To understand more thoroughly where the hospitalists groups compete, MCHA’s director created the following figure, which displays sources of patient volume as compared to level of competition among the six hospitalist groups. The strategy canvas illustrates three hospitalist physician groupings. Four hospitalist practices (groups 1–4) together represent one category because they demonstrate the same patient volume characteristics. Group 5 constitutes the second category because it currently has the dual-eligible capitation contract with Healthsprings, and MCHA is the third category. Only group 5 and MCHA manage the ED’s “no-doctor” admissions. Admitted to the hospital from the ED, these patients either do not have a PCP who has hospital privileges, have a doctor who does not want to make rounds at the hospital, or simply do not have a PCP.
The hospital exclusively approached MCHA to provide patient care at the LTACH located on the west side of the city. This exclusive partnership has benefited both parties with more efficient care for the hospital and greater billings for MCHA.
Although managed care and capitation payments have not yet taken hold in its metropolitan area, MCHA wants to look beyond the traditional referral sources to augment its patient volume. Because few other providers currently have managed care contracts, the business opportunity with Healthsprings provides MCHA an entry to a potential first-mover advantage. MCHA believes that with this contract it could capture another immediate source of patient volume and position itself for a future in which capitation becomes the norm. The capitation contract with Healthsprings would also allow MCHA to manage the dual-eligible patient population exclusively. Given the group’s ability to provide quality patient care while managing LOS, the contract could yield a net profit depending on the negotiated reimbursement amount per patient case and number of patients expected from this specific payer. The additional costs could be marginal unless Healthsprings were to increase its high patient volume dramatically—given MCHA’s current physicians and existing capacity, it would not need to add physicians initially.
While MCHA feels it needs new sources of patient volume, the profitability from this new patient base remains uncertain. Medicare patients, on average, have more comorbidities and require a higher level of medical care, and they form the majority of Healthsprings patients. Healthsprings also tends to transfer its patients from community hospitals to the teaching hospital at which MCHA practices. These patient transfers translate to Healthsprings’ enrollment of sicker patients who require more specialized medical services and often prolonged treatment in the intensive care unit. As a result, Healthsprings patients have longer LOS. Initially, the insurance company offered a capitation contract of $550 per patient per admission for an anticipated 15 patients per month. Healthsprings also would require MCHA physicians to meet with the Healthsprings’ case managers twice a week.

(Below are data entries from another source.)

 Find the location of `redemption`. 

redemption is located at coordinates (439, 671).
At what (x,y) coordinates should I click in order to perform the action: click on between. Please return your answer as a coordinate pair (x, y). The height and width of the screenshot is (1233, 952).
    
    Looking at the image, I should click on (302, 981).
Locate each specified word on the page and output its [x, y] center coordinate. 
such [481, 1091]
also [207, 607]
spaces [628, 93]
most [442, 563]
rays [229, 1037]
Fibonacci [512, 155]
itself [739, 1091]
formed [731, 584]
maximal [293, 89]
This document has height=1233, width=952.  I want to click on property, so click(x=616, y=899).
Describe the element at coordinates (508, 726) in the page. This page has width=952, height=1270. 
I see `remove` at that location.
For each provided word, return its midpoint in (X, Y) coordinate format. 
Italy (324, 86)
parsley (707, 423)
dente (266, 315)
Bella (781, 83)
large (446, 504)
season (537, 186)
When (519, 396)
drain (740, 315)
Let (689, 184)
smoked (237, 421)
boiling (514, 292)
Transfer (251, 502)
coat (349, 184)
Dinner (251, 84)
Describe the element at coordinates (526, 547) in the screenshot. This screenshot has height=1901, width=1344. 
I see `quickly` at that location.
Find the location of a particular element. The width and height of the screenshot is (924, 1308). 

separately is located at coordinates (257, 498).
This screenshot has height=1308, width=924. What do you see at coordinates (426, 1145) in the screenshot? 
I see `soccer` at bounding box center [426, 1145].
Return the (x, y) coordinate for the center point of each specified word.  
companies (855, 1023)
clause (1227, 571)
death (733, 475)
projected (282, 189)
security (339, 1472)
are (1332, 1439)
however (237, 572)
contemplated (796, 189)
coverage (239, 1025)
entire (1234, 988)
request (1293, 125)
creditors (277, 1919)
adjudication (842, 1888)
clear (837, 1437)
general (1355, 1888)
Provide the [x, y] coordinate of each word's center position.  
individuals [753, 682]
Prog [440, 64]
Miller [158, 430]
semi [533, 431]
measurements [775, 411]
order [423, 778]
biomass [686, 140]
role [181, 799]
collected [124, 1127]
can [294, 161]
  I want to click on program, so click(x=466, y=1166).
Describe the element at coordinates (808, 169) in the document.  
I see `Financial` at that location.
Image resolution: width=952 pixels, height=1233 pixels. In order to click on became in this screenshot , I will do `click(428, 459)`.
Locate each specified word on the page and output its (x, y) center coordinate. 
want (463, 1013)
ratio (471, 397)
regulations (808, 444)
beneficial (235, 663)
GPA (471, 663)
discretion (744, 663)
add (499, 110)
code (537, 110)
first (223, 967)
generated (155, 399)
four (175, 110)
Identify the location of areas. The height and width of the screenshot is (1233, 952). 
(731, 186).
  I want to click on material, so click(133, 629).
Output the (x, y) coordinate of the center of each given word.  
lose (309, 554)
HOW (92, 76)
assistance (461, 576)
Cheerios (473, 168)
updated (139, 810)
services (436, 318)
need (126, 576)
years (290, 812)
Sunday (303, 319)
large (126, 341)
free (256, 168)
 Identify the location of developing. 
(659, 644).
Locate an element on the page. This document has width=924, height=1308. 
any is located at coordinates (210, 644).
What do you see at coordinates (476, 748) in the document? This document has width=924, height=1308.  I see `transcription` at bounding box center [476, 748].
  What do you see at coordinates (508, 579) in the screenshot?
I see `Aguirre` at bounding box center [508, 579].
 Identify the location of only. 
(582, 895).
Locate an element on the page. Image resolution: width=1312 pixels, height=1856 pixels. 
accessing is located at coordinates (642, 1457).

This patient volume would constitute only a small percentage of MCHA’s total volume, but the longer LOS and additional meetings would result in more work per patient for MCHA physicians.
The group was discussing the positives and negatives of this possible arrangement. The members did not know whether Healthsprings would provide a larger patient volume or an increase in their capitated amount.
What are the advantages and disadvantages of this offer?
What are the specific risks MCHA will take under capitation?
What could it do or negotiate to modify the risks?
What would be MCHA’s marginal cost and opportunity costs of this proposal?
What other information would you want from Healthsprings?
Given the information you have, what would you recommend to the group?